All that is wanted is the exact lines from the one with "You are a GUI" through the last line of the entries, with both ends kept and every picture left out.

──────── RECORDS SHOWN

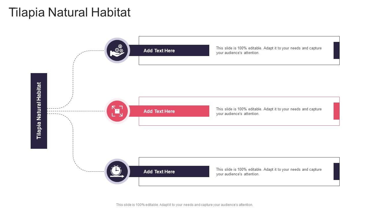Click the 'Tilapia Natural Habitat' slide title
The height and width of the screenshot is (208, 370).
[x=70, y=12]
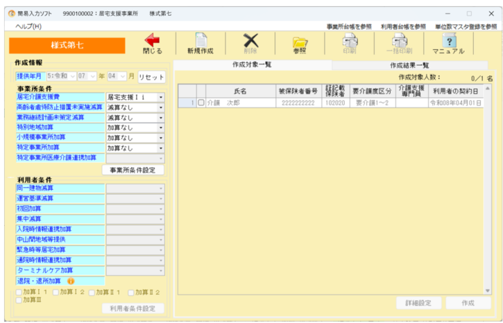Click the 新規作成 document icon

point(200,42)
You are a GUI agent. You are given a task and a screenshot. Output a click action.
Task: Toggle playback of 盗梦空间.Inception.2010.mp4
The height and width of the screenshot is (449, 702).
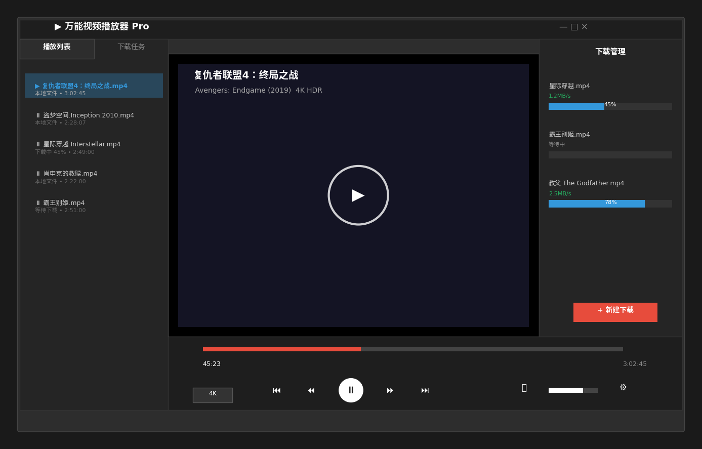[x=38, y=115]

────────────────

» THE COMPLETED TASK
You are a GUI agent. You are given a task and a screenshot. Output a click action.
Task: Toggle playback of 盗梦空间.Inception.2010.mp4
The height and width of the screenshot is (449, 702).
[x=38, y=115]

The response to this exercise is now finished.